> [Exercise]:
Whenever a line in the entries below includes the string "computer", count that line. Report the total alone.

> [Exercise data]:

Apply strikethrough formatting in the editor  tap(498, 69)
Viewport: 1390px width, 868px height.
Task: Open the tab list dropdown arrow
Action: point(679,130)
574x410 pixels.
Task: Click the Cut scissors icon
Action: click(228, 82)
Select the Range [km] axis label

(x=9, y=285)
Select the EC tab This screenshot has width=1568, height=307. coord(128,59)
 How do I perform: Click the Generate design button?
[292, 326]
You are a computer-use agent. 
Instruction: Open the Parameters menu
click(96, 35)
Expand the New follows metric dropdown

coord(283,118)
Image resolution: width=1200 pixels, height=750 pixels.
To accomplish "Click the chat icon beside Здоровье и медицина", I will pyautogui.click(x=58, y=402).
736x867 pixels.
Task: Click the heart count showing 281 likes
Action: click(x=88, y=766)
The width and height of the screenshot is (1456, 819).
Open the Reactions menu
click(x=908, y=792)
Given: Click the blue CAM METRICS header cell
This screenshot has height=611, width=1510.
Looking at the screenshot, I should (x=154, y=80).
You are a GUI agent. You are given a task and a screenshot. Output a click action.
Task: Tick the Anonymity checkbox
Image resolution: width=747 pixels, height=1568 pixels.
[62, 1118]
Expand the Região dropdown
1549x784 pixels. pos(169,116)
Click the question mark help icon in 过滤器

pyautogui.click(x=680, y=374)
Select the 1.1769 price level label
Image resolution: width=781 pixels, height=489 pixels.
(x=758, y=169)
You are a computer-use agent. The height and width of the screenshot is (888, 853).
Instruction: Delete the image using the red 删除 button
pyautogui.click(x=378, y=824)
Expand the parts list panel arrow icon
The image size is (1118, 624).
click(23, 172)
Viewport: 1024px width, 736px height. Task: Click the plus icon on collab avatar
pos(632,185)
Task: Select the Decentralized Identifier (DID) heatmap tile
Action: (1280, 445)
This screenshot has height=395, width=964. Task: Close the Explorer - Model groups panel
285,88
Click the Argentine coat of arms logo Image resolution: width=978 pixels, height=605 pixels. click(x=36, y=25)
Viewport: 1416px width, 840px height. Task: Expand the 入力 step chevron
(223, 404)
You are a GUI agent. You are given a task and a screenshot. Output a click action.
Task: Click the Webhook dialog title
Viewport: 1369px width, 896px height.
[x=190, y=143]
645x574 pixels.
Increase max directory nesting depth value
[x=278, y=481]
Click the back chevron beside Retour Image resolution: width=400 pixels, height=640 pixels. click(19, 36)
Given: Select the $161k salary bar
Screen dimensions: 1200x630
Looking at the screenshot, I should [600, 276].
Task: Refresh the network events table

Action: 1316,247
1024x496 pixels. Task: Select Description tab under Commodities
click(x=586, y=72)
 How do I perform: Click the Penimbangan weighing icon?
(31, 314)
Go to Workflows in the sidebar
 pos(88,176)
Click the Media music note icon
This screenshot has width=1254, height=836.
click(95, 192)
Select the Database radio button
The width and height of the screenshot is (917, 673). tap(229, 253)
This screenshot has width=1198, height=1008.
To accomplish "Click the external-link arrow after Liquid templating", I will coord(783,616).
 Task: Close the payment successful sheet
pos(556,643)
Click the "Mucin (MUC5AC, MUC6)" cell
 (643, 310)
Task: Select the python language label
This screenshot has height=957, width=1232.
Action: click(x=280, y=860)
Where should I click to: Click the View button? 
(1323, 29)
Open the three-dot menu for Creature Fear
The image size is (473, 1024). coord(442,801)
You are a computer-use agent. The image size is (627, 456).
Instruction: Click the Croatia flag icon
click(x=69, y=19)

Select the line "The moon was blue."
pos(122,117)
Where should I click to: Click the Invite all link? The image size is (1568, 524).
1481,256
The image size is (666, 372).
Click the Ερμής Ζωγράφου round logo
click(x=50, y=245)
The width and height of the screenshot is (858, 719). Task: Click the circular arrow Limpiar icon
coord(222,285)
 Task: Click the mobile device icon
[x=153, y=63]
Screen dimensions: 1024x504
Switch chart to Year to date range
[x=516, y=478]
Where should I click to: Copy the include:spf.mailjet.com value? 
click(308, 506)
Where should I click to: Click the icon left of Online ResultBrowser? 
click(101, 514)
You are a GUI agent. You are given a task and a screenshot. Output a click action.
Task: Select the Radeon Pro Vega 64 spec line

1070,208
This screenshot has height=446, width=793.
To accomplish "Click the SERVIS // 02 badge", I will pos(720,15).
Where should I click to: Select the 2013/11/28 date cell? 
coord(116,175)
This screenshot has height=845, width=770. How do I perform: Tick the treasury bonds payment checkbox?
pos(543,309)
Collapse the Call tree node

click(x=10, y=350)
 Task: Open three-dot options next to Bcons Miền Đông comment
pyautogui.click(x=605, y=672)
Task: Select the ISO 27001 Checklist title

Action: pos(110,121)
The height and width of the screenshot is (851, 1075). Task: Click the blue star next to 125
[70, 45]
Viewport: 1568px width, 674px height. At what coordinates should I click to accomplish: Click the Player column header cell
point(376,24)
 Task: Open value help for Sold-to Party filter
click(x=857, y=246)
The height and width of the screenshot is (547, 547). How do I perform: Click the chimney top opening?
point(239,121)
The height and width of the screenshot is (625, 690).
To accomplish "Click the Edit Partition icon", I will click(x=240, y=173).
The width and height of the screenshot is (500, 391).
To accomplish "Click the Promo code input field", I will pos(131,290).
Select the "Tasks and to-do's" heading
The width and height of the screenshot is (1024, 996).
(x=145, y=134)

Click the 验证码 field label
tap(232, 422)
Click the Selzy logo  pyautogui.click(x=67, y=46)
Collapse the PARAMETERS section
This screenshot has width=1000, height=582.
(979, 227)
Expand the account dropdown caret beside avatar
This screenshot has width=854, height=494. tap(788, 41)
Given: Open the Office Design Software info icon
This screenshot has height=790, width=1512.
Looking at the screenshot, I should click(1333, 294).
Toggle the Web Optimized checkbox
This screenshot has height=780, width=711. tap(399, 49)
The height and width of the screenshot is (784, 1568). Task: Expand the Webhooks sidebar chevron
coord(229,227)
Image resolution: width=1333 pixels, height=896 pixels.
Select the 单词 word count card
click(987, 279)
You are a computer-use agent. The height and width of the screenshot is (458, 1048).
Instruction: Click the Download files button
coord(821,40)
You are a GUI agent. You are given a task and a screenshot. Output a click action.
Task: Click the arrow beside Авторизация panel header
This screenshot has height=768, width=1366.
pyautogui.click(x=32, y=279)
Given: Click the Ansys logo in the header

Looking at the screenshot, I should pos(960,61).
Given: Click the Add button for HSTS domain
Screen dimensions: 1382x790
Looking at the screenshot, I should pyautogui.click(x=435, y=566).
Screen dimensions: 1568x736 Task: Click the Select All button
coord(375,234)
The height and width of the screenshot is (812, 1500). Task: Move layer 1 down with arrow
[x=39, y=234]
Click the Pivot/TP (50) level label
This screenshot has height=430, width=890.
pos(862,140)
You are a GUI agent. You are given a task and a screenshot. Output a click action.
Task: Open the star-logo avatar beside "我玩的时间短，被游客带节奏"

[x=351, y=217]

> [Response for this exercise]:
4